Hi there.
Working as an analyst I often find myself doing adhoc queries on quite large amounts of data. The goal is often to find out some pattern to movements in our customer base or to track other changes over time.
I'm not looking for some definitive answers (not sure there are any) but if you guys can point me in some direction or offer some insights about other ways to go about this it would be greatly appreciated.
I work in Telecommunications and my main areas of interests are calls, products/services and revenues and how they relate to our customers and how they change over time.
Example
For a given month I have aggregated call data (millions of rows) and customer ids. A hypothetical table definition could look like:
Code:
CREATE TABLE calls (First_day_of_month (Date)
,CustomerID (Int)
,Call_Seconds (Int))
The combination of First_day_of_month and CustomerID is unique.
A typical question I would like to answer is, for each month how many customers called more than they did last month? For the last two years.

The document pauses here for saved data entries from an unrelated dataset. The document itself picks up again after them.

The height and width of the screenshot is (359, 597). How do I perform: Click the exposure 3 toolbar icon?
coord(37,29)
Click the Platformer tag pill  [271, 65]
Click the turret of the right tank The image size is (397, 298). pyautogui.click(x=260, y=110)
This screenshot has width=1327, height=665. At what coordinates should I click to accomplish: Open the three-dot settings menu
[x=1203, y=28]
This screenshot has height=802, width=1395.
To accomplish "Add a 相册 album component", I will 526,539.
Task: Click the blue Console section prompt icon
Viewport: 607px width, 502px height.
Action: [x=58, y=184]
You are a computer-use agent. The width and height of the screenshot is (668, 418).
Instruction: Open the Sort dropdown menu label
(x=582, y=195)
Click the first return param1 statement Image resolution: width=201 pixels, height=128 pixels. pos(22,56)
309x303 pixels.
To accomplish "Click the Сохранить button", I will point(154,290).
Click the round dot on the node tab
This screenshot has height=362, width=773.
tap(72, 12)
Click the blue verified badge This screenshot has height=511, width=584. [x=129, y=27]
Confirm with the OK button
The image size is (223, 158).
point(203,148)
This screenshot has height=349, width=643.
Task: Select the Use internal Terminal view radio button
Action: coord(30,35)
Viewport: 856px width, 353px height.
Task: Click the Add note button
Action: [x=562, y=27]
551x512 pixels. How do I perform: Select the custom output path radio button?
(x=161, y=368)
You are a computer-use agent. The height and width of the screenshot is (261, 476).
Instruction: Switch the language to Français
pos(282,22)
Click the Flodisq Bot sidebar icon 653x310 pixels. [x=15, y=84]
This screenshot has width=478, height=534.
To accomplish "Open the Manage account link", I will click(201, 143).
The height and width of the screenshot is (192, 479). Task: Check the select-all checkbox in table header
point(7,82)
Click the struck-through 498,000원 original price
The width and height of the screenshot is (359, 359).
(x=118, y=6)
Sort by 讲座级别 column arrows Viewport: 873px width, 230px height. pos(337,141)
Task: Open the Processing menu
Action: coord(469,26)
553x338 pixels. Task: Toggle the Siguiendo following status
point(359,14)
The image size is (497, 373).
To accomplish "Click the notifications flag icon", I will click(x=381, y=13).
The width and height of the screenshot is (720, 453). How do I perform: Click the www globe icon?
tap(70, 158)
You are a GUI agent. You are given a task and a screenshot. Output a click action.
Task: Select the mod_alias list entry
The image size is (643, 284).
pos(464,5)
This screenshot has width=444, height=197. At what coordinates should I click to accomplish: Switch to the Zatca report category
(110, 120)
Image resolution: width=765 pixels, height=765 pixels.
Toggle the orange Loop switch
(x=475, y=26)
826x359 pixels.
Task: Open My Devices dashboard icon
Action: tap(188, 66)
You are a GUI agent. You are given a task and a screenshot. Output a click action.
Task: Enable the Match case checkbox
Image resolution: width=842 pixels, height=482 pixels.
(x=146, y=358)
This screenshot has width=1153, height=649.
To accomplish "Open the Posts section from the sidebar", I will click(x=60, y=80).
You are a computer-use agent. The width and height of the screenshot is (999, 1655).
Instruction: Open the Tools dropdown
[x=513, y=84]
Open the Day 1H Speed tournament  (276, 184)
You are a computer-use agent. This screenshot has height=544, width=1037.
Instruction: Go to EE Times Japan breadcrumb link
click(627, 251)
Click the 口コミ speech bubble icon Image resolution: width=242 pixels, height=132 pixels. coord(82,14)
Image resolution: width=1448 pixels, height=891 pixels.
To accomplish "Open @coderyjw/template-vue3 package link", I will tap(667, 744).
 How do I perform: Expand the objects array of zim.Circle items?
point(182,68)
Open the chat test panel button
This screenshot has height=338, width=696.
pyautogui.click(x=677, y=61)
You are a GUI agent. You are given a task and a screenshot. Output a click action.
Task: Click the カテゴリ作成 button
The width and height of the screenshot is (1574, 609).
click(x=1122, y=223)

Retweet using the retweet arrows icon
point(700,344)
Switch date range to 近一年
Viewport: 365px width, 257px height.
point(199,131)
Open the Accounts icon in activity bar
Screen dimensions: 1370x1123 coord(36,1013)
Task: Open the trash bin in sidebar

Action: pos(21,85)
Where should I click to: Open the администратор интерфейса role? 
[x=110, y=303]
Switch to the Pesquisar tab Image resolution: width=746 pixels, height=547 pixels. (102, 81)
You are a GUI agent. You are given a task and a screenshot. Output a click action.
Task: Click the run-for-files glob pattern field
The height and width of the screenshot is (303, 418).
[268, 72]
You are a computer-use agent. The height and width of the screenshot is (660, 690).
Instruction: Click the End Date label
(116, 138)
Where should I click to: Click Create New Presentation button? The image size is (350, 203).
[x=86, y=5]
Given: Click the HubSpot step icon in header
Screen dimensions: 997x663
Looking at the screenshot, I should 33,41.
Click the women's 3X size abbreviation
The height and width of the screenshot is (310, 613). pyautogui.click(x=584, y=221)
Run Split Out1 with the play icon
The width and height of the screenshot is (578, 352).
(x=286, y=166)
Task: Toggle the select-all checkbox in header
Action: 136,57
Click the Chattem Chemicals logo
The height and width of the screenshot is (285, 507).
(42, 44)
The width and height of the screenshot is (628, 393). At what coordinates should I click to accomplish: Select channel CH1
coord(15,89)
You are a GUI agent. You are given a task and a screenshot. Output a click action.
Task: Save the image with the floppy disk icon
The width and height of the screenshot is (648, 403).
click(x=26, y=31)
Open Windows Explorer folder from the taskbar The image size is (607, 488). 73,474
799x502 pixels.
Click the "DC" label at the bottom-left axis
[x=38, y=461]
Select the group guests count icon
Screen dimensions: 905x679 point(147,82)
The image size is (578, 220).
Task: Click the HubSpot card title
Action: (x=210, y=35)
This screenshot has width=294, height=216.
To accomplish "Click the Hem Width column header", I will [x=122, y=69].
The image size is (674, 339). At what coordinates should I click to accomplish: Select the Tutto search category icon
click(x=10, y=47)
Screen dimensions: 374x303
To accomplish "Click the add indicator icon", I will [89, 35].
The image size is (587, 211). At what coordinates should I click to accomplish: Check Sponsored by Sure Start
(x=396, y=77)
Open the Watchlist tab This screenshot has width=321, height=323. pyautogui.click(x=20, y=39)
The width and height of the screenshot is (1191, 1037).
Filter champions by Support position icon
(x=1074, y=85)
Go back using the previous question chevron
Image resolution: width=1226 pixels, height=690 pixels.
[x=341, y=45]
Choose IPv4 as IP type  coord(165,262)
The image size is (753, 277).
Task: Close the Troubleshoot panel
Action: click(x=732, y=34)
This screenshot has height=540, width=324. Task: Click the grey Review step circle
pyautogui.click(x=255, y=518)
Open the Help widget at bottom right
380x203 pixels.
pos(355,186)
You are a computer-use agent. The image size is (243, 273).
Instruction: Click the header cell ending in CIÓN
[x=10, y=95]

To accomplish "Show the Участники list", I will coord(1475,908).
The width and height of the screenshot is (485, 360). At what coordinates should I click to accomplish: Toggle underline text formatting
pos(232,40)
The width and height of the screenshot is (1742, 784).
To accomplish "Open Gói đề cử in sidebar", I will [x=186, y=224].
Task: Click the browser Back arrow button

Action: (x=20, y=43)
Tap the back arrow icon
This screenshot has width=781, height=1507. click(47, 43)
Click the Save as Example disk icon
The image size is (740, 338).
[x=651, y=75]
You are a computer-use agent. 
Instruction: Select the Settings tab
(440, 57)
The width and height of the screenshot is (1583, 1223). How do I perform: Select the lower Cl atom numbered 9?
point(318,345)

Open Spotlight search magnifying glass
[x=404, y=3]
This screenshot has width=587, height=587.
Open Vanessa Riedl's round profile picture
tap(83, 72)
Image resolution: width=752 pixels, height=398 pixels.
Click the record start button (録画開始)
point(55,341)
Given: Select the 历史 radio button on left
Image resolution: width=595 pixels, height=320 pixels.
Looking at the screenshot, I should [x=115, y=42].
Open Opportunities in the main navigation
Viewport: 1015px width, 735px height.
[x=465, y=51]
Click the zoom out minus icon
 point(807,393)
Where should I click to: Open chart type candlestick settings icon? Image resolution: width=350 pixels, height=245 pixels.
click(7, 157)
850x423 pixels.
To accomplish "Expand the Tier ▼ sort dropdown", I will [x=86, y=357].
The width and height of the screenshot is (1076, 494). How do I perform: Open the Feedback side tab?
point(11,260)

What I end up doing is something like (pseudocodish):
Code:
SELECT calls1.First_day_of_month
,COUNT(calls1.CustomerID) AS Number_of_customers_calling_more
FROM calls calls1
INNER JOIN calls calls2
ON calls1.First_day_of_month = DATEADD(calls2.First_day_of_month, MONTH, 1)
AND calls1.CustomerID = calls2.CustomerID
WHERE calls1.Call_Seconds > calls2.Call_Seconds
AND calls1.First_day_of_month >= CAST('2008-01-01' AS DATETIME)
What I'm doing is joining the calls table on itself on customer ids and month but changing the specific month on one of the tables to reflect the time period I'm interested in tracking changes over.
This, as you can imagine, puts the database through it's paces and depending on the size of the datasets can be quite slow to work with. Slow in this case means hours for query completion and I find that puts a defenitive damper on my enthusiasm for digging through the data. It works, but it is a serious pain to work with.
I've tried a lot of different indexing options and it definitely helps up to a point but I'm thinking that this problem can't be unique to me and somewhere there is a more elegant solution.
Any thoughts? Pointers? Links?
I'm willing to rip the data apart in any way that will help me get better performance.
Thanks